Member Function Documentation

◆ update()

void update ( )
virtual

This method must be implemented in derived classes. An instance of Observer does not call this method directly: instead, it will be called by the observables the instance registered with when they need to notify any changes.

Implements Observer.

◆ cumulativeY()

Probability cumulativeY ( Real  val,
Size  iVariable 
) const

Cumulative probability of the \( Y_i \) modelled latent random variable to take a given value.

◆ inverseCumulativeY()

Real inverseCumulativeY ( Probability  p,
Size  iVariable 
) const

Inverse cumulative value of the i-th random latent variable with a given probability.

◆ inverseCumulativeZ()

Real inverseCumulativeZ ( Probability  p) const

Inverse cumulative value of the idiosyncratic variable with a given probability.

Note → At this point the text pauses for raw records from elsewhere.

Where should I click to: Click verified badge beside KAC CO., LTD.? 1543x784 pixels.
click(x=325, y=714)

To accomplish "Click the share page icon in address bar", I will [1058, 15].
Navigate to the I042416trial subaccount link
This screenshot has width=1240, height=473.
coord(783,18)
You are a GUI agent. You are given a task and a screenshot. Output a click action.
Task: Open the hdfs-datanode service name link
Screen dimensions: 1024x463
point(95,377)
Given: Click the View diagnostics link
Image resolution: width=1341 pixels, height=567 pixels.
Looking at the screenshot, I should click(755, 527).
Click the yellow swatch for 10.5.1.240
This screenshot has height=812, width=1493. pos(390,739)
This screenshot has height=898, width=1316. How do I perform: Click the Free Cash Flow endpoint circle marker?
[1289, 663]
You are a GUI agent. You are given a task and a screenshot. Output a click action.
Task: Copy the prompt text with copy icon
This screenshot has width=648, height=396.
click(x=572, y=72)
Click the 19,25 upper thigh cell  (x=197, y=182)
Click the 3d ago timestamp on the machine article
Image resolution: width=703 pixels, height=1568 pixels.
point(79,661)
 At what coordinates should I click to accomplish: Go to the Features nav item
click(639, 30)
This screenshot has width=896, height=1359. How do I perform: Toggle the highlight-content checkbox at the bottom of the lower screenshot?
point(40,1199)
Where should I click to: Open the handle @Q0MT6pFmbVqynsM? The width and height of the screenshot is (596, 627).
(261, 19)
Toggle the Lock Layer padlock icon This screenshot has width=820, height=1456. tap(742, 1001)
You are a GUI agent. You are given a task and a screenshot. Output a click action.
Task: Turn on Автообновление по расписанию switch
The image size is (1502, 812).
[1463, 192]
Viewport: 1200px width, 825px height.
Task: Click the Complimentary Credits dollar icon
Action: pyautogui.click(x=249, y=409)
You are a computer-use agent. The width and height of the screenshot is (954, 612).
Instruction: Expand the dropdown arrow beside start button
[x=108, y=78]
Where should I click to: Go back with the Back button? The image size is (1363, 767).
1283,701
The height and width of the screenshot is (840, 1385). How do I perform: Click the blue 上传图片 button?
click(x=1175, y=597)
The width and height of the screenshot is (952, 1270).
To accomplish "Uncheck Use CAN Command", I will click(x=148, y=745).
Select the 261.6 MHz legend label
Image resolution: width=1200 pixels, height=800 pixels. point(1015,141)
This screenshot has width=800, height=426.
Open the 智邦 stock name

◆ allFactorCumulInverter()

Disposable<std::vector<Real> > allFactorCumulInverter ( const std::vector< Real > &  probs) const

All factor cumulative inversion. Used in integrations and sampling. Inverts all the cumulative random factors probabilities in the model. These are all the systemic factors plus all the idiosyncratic ones, so the size of the inversion is the number of systemic factors plus the number of latent modelled variables

◆ latentVarValue()

Real latentVarValue ( const std::vector< Real > &  allFactors,
Size  iVar 
) const

The value of the latent variable Y_i conditional to (given) a set of values of the factors.

The passed allFactors vector contains values for all the independent factors in the model (systemic and idiosyncratic, in that order). A full sample is required, i.e. all the idiosyncratic values are expected to be present even if only the relevant one is used.

◆ integratedExpectedValue() [1/2]

Real integratedExpectedValue ( const ext::function< Real(const std::vector< Real > &v1)> &  f) const

Integrates an arbitrary scalar function over the density domain(i.e. computes its expected value).

◆ integratedExpectedValue() [2/2]

Disposable<std::vector<Real> > integratedExpectedValue ( const ext::function< Disposable< std::vector< Real > >(const std::vector< Real > &v1)> &  f) const

Integrates an arbitrary vector function over the density domain(i.e. computes its expected value).